** begin PAGE EXCERPT **

Across West Africa and beyond, griots, jeliw, and oral historians have long been the custodians of memory and moral order. They remind us that music and stories are not only for entertainment; they are social records and, at times, justice. When I sing a song my grandmother taught me, I am doing the same work: carrying information and feeling together, making them available to whoever will listen.
At home, songs taught me language the way school taught me grammar. My Grandmother would start a line in Bura, and my small mouth would fill in the rest. I learned words I had never heard in a classroom, and I learned the weight those words could carry. That is common across Africa: music teaches children idioms, history, religious practice, and a sense of belonging. Recent studies that look at oral traditions and indigenous musical practice show how vital this is for cultural continuity, how songs evolve but still hold on to core ideas. When a woman in a compound begins a praise song, she is doing more than praising; she is updating the family ledger, naming virtues and debts, inviting memory back into the room.
In the Bura culture, there are dances and songs for everything. We have the Bansuwe dance at weddings and other ceremonies; there are praise songs and laments that mark the rhythms of life. We do not separate joy and sorrow into different boxes and then go get music; the music is what lets us be both. Sometimes a funeral becomes a long, fierce concert of memory; sometimes a thank-you at a harvest is a quiet line of singing that lasts until the moon comes up. There are even recordings and collections that capture praise singing and the music of our villages, which is another way this work survives beyond a single household.
I lost my grandmother, my last surviving grandparent, in February, and even though I am very familiar with grief, it was and still is one of the most painful experiences of my life. So, when I sing the songs my grandmother taught me now, months after she died, I am doing more than remembering her voice. I am repeating a pedagogy: the sounds teach me how to say things in Bura that I might have lost otherwise. They remind me of where the words live on the body, in the pause before the chorus, in the way the line bends into laughter at the end. They reconnect me to the particular way our people respond to life: with a song that carries both gratitude and grief at once.

** end PAGE EXCERPT **
** begin RECORD EXTRACTS **

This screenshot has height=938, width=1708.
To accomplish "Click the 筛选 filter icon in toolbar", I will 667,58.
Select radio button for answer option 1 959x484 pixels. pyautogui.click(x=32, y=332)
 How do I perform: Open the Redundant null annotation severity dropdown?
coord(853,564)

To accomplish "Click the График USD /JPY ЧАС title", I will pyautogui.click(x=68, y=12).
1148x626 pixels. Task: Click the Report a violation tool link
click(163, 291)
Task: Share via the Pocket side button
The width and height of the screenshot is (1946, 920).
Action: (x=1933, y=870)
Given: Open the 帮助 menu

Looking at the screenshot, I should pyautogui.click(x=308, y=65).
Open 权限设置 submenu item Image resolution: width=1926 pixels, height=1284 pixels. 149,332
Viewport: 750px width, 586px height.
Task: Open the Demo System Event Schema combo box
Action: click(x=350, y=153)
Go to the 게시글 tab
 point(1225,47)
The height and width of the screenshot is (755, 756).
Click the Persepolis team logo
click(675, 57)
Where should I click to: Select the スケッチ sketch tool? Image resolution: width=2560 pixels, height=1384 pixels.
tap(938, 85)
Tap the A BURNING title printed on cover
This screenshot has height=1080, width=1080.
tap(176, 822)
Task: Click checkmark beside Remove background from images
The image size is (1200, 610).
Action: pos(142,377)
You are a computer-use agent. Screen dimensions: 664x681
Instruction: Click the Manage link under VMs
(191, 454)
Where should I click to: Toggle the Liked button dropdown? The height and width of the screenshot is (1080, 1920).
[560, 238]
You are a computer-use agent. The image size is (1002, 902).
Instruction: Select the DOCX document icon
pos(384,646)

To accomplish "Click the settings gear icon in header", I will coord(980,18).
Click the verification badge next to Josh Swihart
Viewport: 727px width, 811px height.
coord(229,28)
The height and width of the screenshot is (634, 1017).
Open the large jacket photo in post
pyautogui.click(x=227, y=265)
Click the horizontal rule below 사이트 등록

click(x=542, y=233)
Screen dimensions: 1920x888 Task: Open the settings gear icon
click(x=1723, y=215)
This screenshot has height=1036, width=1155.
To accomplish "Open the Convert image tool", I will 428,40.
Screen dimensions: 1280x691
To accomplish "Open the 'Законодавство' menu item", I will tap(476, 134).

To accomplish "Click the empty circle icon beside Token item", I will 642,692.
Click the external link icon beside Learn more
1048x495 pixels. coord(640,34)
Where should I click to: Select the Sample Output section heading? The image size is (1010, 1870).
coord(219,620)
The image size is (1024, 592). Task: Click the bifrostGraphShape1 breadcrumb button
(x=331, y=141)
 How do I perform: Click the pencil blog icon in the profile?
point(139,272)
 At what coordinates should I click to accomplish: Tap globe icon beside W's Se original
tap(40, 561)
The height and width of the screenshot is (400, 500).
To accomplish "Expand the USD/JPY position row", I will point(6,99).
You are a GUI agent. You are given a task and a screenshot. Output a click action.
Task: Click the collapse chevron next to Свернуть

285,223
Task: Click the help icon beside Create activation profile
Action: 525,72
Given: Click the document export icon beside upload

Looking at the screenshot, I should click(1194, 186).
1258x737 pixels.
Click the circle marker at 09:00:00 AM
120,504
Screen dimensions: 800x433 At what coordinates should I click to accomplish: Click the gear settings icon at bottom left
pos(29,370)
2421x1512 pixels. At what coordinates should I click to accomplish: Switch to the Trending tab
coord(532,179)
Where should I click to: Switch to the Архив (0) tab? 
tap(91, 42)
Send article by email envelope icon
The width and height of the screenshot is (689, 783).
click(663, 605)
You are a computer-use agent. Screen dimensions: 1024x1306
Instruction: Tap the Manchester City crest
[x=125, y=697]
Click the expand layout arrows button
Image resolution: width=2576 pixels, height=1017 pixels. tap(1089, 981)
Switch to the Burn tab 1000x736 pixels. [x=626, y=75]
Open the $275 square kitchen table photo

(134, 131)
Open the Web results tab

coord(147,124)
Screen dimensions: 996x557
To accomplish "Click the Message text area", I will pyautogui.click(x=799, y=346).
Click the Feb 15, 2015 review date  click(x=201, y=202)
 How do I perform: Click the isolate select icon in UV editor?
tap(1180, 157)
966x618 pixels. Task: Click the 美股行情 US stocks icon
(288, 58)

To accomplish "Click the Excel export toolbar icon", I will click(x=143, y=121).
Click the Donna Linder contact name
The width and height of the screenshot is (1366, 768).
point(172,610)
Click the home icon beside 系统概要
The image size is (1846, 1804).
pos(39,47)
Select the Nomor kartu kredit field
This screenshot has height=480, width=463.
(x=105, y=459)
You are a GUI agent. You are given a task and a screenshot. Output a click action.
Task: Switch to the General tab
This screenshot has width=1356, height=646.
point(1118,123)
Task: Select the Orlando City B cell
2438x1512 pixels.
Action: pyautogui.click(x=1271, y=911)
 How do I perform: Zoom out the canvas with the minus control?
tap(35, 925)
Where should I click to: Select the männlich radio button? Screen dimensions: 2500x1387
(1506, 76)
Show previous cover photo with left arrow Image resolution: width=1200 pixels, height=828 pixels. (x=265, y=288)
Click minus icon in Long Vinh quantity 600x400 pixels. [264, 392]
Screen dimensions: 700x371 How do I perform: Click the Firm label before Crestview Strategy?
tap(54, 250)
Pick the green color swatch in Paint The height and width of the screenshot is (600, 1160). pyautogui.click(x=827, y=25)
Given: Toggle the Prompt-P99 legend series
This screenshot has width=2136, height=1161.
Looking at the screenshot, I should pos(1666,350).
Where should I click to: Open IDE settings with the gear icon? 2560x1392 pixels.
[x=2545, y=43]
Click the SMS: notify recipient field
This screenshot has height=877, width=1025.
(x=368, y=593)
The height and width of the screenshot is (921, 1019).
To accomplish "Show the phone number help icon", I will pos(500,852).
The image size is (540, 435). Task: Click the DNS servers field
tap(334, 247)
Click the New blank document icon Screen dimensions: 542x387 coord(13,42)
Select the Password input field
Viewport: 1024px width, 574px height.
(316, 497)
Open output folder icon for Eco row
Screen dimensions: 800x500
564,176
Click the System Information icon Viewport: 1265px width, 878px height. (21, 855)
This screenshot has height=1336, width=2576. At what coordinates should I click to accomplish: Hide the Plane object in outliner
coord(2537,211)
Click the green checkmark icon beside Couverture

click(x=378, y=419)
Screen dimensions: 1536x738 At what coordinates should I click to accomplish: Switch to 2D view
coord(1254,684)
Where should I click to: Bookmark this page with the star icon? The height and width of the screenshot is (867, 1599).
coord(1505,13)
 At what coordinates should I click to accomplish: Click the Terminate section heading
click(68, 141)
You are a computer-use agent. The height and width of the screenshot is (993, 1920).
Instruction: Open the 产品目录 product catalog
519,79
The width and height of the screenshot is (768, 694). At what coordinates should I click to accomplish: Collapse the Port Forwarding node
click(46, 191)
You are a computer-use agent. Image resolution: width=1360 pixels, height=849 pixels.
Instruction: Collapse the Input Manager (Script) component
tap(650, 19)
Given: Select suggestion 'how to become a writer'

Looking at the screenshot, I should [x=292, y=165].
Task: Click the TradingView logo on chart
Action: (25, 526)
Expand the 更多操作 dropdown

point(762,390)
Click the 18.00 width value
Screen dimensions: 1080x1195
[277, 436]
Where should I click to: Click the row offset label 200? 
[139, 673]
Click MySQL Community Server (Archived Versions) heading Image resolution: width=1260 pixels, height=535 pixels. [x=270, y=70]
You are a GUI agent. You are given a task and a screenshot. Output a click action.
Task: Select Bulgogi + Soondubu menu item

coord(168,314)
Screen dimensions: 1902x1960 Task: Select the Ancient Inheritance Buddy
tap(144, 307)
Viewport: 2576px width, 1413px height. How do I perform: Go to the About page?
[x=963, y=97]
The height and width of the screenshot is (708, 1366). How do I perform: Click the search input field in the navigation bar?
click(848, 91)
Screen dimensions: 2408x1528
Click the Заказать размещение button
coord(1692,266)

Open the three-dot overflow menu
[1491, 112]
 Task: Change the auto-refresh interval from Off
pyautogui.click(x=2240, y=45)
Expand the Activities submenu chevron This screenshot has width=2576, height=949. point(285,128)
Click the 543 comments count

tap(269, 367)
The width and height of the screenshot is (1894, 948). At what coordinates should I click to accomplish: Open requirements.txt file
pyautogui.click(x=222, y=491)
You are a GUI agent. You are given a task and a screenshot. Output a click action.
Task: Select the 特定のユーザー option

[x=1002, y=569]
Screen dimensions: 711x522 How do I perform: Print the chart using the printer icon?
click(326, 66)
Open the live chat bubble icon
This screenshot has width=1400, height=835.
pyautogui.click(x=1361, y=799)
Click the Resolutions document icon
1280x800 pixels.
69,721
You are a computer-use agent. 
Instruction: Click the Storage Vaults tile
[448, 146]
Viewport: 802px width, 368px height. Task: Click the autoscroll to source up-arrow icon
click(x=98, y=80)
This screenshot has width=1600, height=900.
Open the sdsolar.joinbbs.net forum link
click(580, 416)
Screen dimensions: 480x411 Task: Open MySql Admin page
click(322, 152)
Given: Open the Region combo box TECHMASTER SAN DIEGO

** end RECORD EXTRACTS **

▶ [ACTIONS TO TAKE]
1. In the essay on Bura songs, which dance is performed at weddings and other ceremonies?
2. Reproduce the lines of the records from the line with "Screen dimensions: 700x371" to the line with "Looking at the screenshot, I should pos(1666,350).".

▶ [FINAL ANSWERS]
1. The Bansuwe dance.

2.
Screen dimensions: 700x371 How do I perform: Click the Firm label before Crestview Strategy?
tap(54, 250)
Pick the green color swatch in Paint The height and width of the screenshot is (600, 1160). pyautogui.click(x=827, y=25)
Given: Toggle the Prompt-P99 legend series
This screenshot has width=2136, height=1161.
Looking at the screenshot, I should pos(1666,350).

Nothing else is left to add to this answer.